Me First

The “Me First” spirit is a little different from the Me Too Spirit, which I wrote about earlier.  It is more negative than Me Too.  Whereas Me Too is an understandable desire for me to be involved in something nice you’re doing, Me First asserts that I need it first–that I am better than you, that I deserve the best part before you.

As you can tell, I am not a fan of the Me First Spirit.  When it comes up, I nip it in the bud.  If appropriate, I make the person who was trying to be first actually go last.   A good example is when I yell, “Dinnertime!”  Three sets of pounding feet rush down the hallway, which is so cute.  But if I see anyone doing pulling the “clothesline,” an arm outstretched so that the two people behind him can’t get around first without being decapitated, I automatically make that person stop, wait for his brothers to pass, and then walk slowly the rest of the way.  Getting out the door is another good time to enforce the rule, as our boys often fight to turn the knob and push open the screen.   Sometimes they even fight to be first when they’re cleaning up their toys!  Can you believe that?  I actually have to tell them to wait for a slower brother to pick something up (lest the lazy one take advantage of the motivated one), and to keep the closet door open until everyone has had a chance to put something away.  Times like these are good opportunities to practice “those who would be first shall be last.”  I have quipped this to them before, but I am careful not to say it too much because I don’t believe moralizing from the Bible is necessarily the best way to get them to like it, or to change their hearts.  A better way to correct them, I have found, is to hold them back while saying something like, “Mommy will go last with you.  Mommy doesn’t mind being last.”
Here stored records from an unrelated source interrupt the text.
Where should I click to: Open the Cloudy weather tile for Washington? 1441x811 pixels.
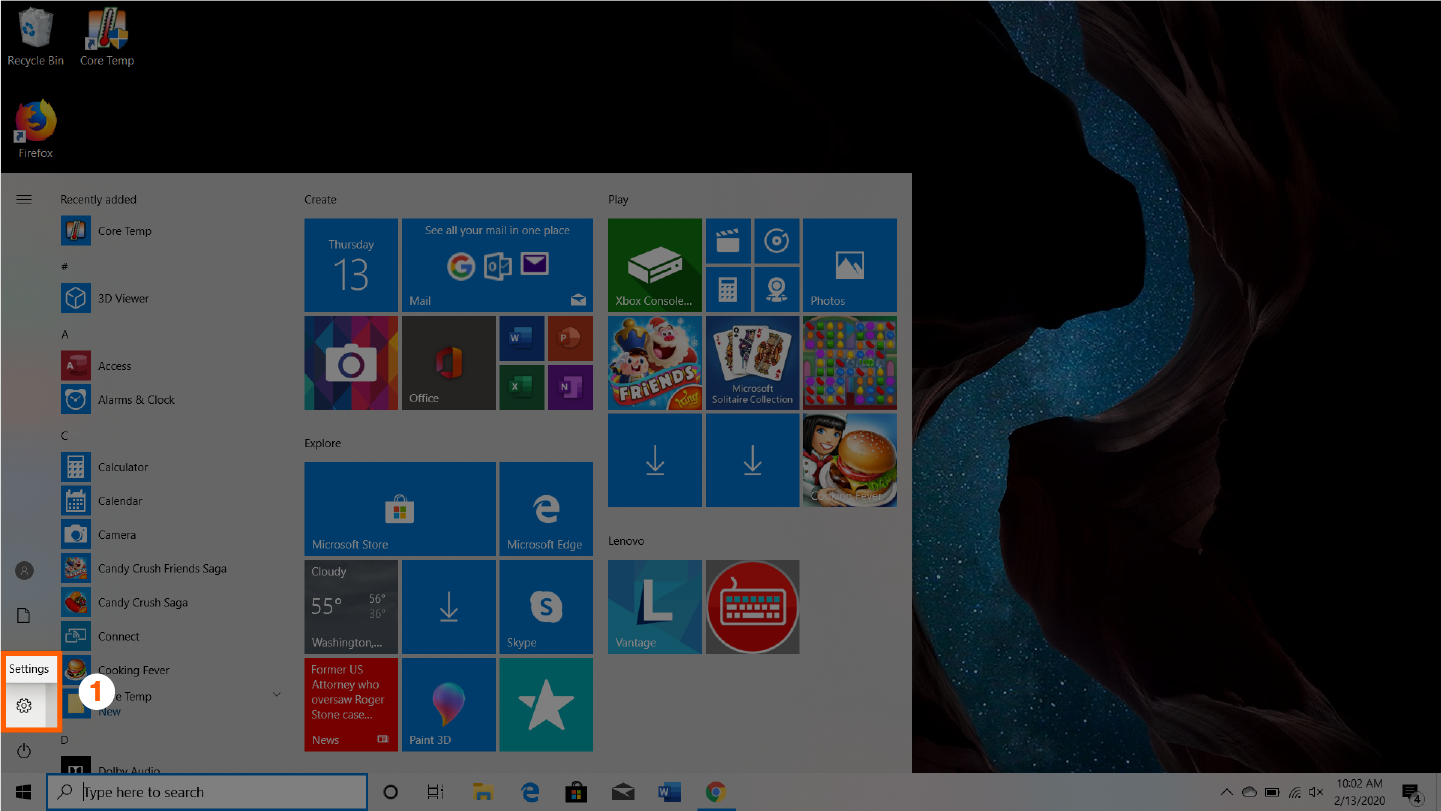point(351,606)
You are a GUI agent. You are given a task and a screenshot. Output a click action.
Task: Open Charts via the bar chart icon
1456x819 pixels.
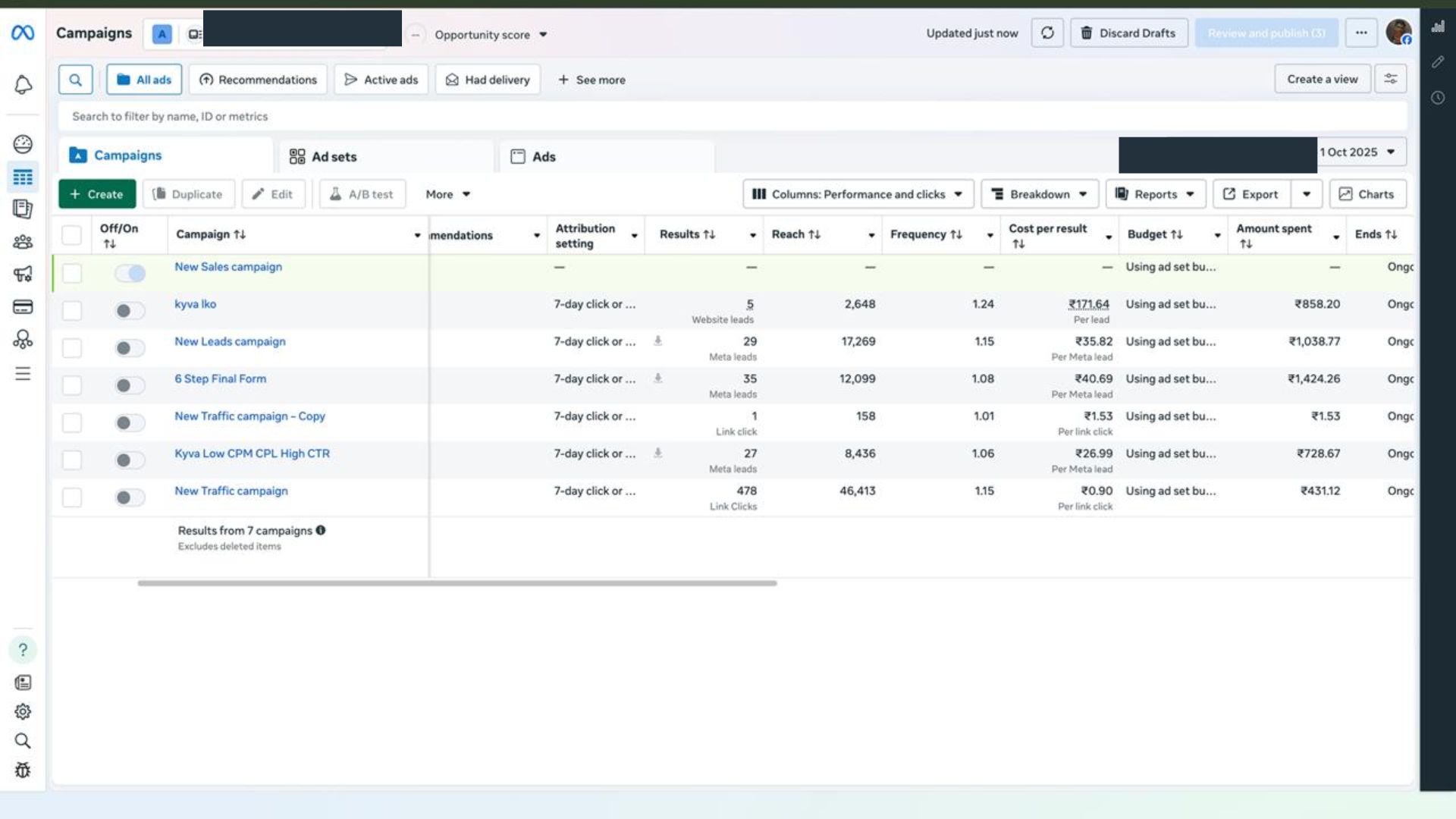tap(1439, 26)
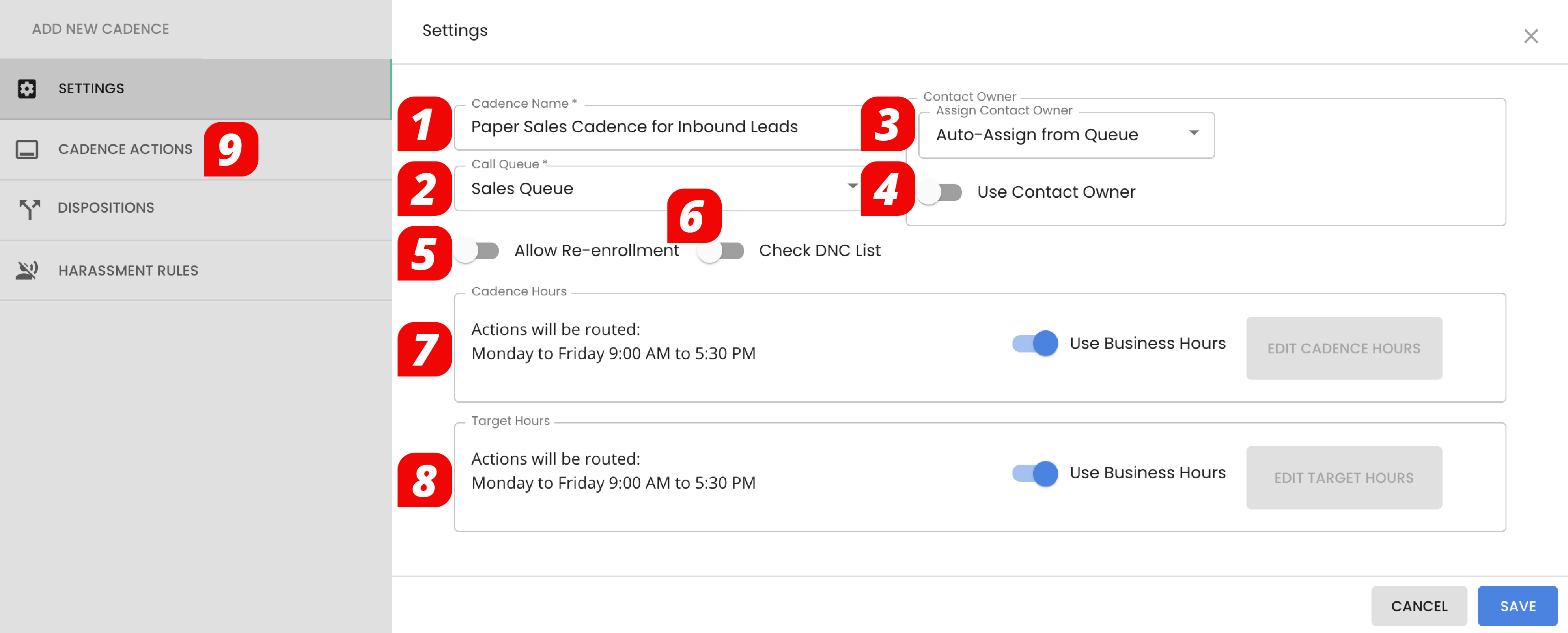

Another time this attitude is unacceptable is when a new toy makes its way into the home.  Especially if it is somebody else’s present, they may not fight over who gets to use it first.  Again, Me Too is acceptable, but Me First is not.  If the recipient of the present needs some time with his gift, I normally give it to them in private so they can “max out” on it before turning it over to the vultures (their brothers) for a turn.
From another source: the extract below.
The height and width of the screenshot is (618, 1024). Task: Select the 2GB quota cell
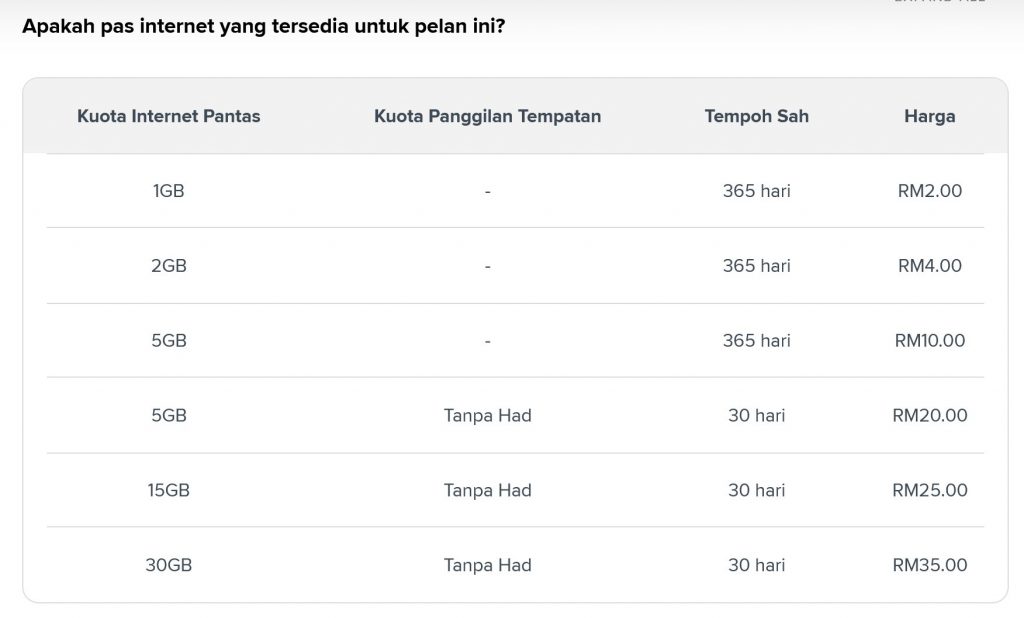coord(168,266)
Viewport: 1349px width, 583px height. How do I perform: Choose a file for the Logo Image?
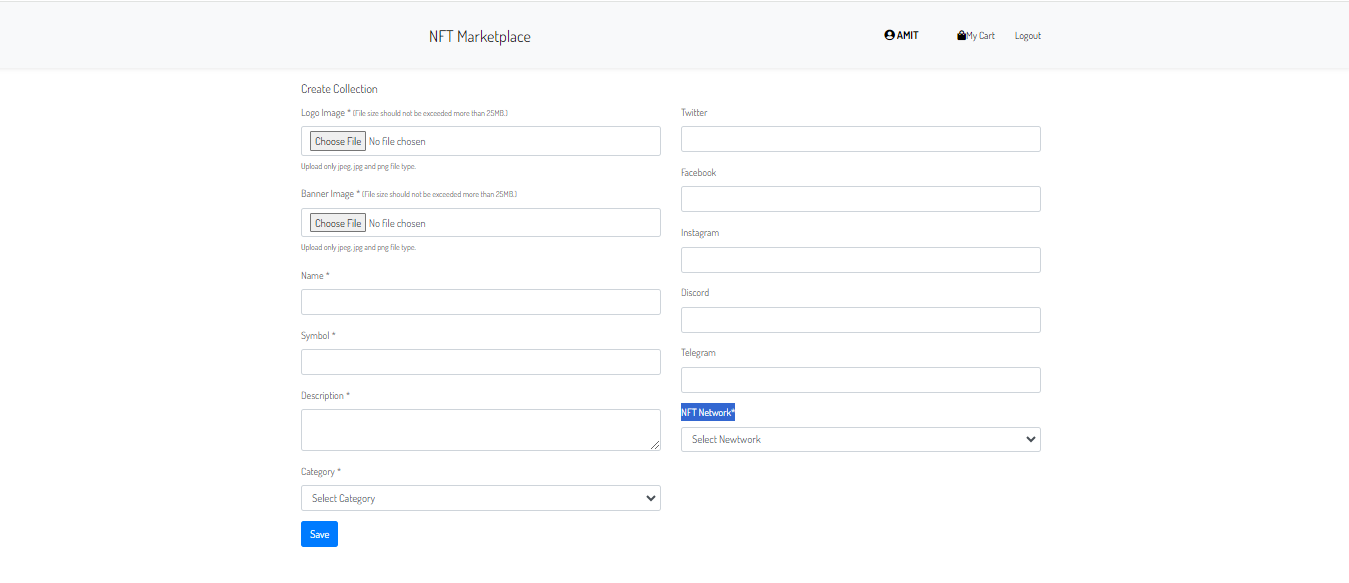point(337,140)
As an aside, I don’t really believe that opening presents in front of young siblings is a great idea.  Of course it is important for them to learn how to be good sports, but making a 2-, 3-, or 4- year old understand this is probably wishful thinking.  I know adults who don’t like to watch people open all kinds of gifts they’d want!  At this age, discouraging jealousy among them is more important to me than making them be good sports, so I don’t make a big scene about giving a child a gift.  Sometimes they open it when other people are around, and sometimes I take them in private just to bless them and hug them and tell them how much I love them… but I never sit them down with a cake and candles and singing (which is jealousy-provoking enough), and then give them a mound of gifts to wade through in front of everybody.  It provokes bitterness, materialism, and devaluing of gifts.  One to three presents correctly timed throughout the day makes plenty of birthday or Christmas for toddlers.   (Just a suggestion!  If you are the Bury-Them-in-Presents type, then more power to you =)
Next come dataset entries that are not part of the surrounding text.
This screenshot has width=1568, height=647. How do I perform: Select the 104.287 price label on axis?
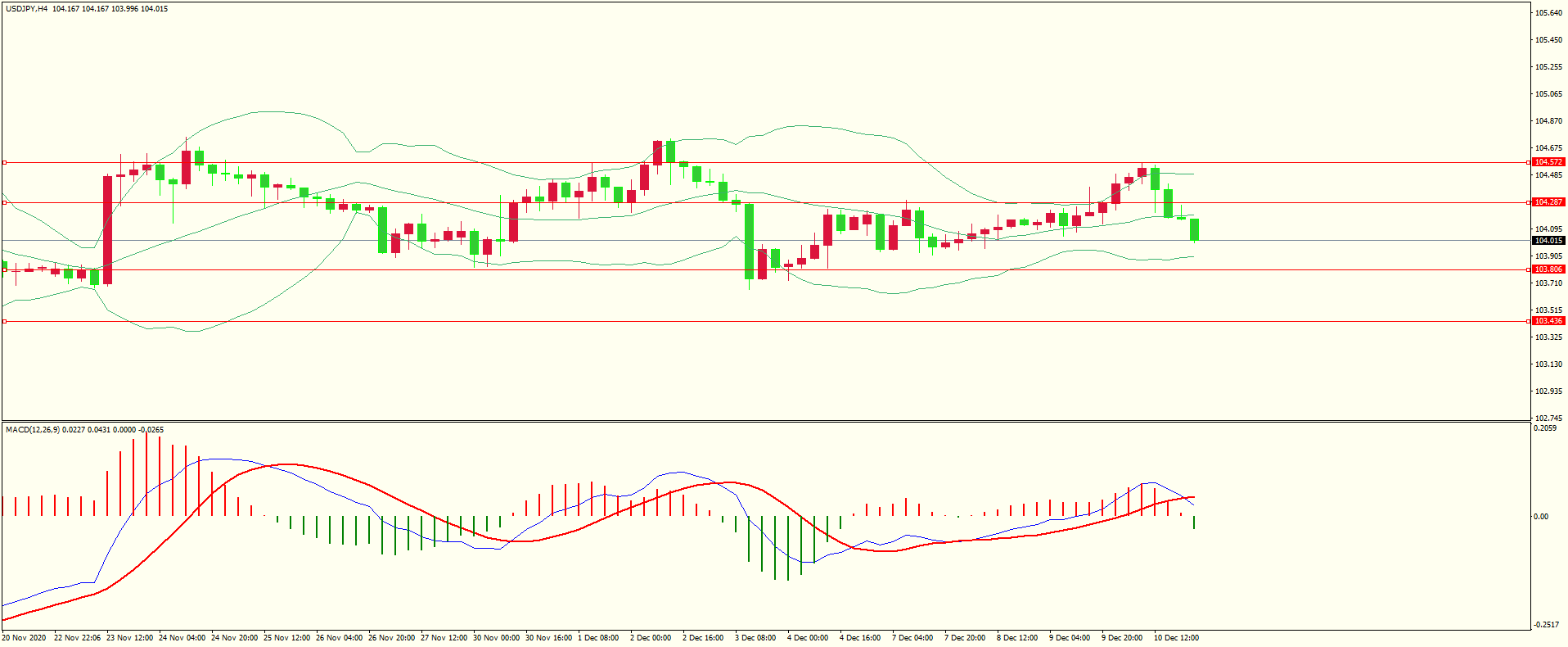coord(1548,202)
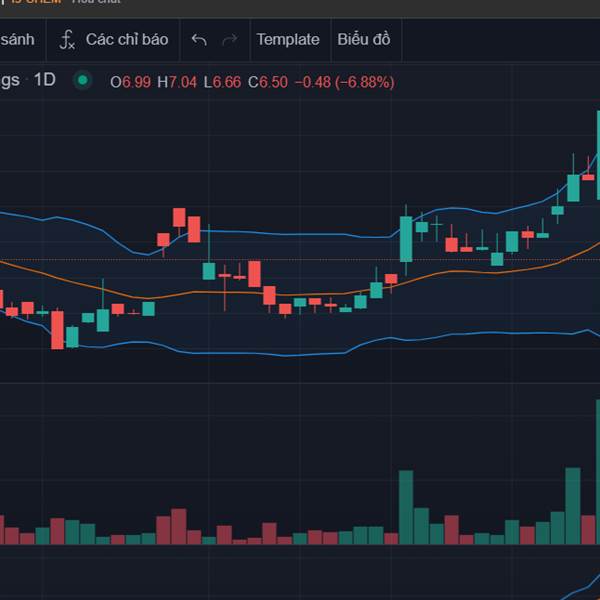Screen dimensions: 600x600
Task: Click the Hóa chất sector label
Action: pos(95,2)
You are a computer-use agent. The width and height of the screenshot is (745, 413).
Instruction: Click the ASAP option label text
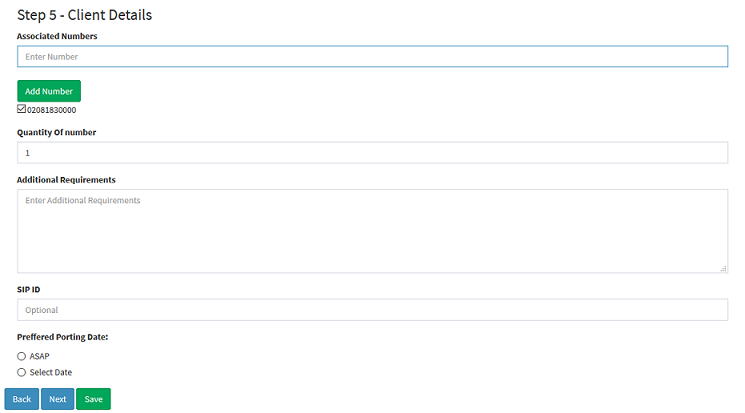[x=39, y=356]
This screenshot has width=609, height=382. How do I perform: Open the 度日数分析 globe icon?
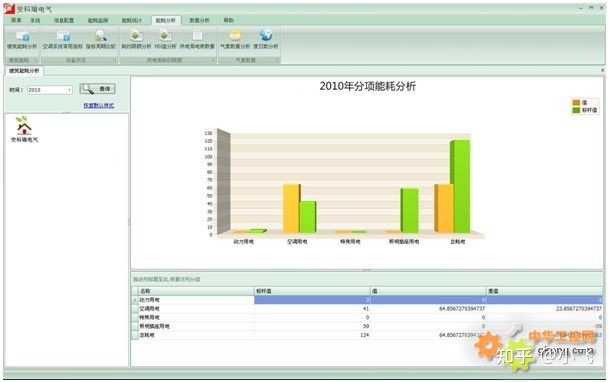(x=266, y=39)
Getting back to Me First, though, it is so important to address it in the home where they can be gently corrected because people outside the home may not react so rationally.  No-one likes a Me First kid, adult or child, and your little one could quickly become neglected or even a bully if this tendency is not curbed.  Of course it is totally normal for little children and therefore should be addressed calmly.  But it should not be winked at.  I am a big believer in “the little things” because I see that is how our kids learn.  They don’t learn from moralizing lectures or abstract principles, but they do learn from the details in their lives.  Something as small as holding closet doors open or prohibiting “clotheslines” goes a long way to demonstrating that they can be patient for blessings and that the world is not their due.  And if they learn this now, the world will indeed bless them and be blessed by them for many years to come.